竹村さんは1962年に司牡丹酒造の跡取り息子として生まれましたが、高知の高校を出た後、東京の学習院大学の経済学に入学されました。寮生活でしたので、高知県の者なら酒は強いだろうと言われて、一気飲みをやらされ、すっかり日本酒が嫌いになたそうです。確かに高知県のつわものは酒が強く、少々やりますと言えば升升という意味で2升は飲む人もいるそうです。竹村さんは下戸で4合ぐらいが限界だそうです。それ、下戸ではないですよね。 

ですから大学を卒業してからは酒造りをするつもりはなく、東京のファッション雑誌やお菓子を扱う会社で5年間営業をしていたそうです。平成2年に蔵に戻ることになるのですが、その理由の説明はありませんでしたが、弟が6歳も離れていて公務員志向でしたので、やもえず、後を継ぐことを決心されたそうです。その時まで日本酒の勉強もしていなかったし、どんなお酒を造りたいかのイメージも無かったそうです。 

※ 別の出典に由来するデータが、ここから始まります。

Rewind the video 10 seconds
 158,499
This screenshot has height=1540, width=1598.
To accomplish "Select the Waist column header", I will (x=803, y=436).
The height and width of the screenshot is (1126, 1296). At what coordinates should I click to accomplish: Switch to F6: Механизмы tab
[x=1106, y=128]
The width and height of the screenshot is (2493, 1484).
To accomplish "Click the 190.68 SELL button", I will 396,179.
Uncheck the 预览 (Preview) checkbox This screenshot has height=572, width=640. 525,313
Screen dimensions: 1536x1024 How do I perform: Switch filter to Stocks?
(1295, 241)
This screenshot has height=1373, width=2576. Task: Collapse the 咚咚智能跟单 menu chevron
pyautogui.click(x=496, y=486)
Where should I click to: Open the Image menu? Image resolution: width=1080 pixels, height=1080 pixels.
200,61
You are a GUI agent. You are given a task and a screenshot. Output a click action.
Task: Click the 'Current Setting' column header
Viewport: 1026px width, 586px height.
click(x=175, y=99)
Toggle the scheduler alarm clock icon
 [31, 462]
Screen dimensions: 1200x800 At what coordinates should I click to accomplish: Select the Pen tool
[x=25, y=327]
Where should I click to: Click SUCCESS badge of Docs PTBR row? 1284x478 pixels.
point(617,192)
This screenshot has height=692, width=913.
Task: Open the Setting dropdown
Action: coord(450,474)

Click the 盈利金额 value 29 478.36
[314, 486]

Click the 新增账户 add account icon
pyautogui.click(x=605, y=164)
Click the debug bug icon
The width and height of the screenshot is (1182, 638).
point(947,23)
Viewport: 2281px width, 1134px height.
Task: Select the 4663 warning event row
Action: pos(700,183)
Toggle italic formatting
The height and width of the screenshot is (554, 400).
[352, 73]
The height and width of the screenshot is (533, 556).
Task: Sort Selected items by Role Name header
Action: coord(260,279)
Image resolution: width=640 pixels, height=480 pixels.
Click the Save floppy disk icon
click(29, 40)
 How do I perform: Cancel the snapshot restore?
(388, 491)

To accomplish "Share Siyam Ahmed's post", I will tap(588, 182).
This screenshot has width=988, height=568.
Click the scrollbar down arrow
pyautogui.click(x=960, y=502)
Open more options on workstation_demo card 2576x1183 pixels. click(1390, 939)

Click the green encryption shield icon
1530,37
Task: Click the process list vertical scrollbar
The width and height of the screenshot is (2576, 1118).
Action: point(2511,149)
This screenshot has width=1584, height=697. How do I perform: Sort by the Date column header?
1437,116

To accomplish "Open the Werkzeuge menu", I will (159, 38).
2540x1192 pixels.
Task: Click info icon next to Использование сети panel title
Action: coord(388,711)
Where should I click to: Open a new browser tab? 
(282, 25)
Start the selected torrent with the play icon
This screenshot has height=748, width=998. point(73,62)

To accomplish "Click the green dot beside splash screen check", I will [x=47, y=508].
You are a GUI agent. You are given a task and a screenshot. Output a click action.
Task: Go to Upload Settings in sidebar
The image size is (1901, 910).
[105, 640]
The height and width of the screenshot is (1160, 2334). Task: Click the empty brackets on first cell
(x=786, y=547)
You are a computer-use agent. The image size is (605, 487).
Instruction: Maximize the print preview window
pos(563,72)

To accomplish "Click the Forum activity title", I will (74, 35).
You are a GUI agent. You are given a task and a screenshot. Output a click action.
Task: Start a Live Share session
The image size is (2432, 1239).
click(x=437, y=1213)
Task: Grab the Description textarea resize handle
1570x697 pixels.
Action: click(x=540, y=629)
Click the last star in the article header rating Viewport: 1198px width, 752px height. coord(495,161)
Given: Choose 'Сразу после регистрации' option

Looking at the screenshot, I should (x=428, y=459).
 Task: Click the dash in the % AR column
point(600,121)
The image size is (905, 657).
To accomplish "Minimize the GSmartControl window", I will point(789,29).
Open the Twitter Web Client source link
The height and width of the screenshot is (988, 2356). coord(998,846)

司牡丹酒造の歴史のお話は後で触れますが、司牡丹は高知県で一番古い企業で、造り酒屋としてもトップクラスですので、蔵に戻った時は9000石ぐらいの生産量があったものと思われます。この蔵は仁淀川の軟水を仕込み水に使用しているので、軟水のお酒つくり(軟水醸造法)で有名な広島杜氏を昭和6年に受け入れて、独特の酒造りを確立していた蔵でしたから、社長が造りのことを知らなくても全く問題はなかったと思われます。 

でも入社後は普通酒が売れなくなり、特定名称酒の時代に移っていて、それに合わせた色々な改革をされたようで、それについてはもう少し後で詳しく説明いたします。現在の出荷ベースの生産高は5000石だそうで、これまで大変苦労されたものと推察されます。幸いに、竹村さんが入社する2年前に現在の杜氏浅野さんが入社されており、お二人で力を合わせて、改革ができたことは幸運だったのかもしれません。 

僕は竹村さんとは過去に一度お会いしたことはありますが、じっくりお話を聞く機会は今回が初めてです。この会で竹村さんのお話を聞いて、この方は頭の回転が速く、瞬時に状況を判断し行動できる人だなと思いましたので、その証拠となるお話をまず紹介します。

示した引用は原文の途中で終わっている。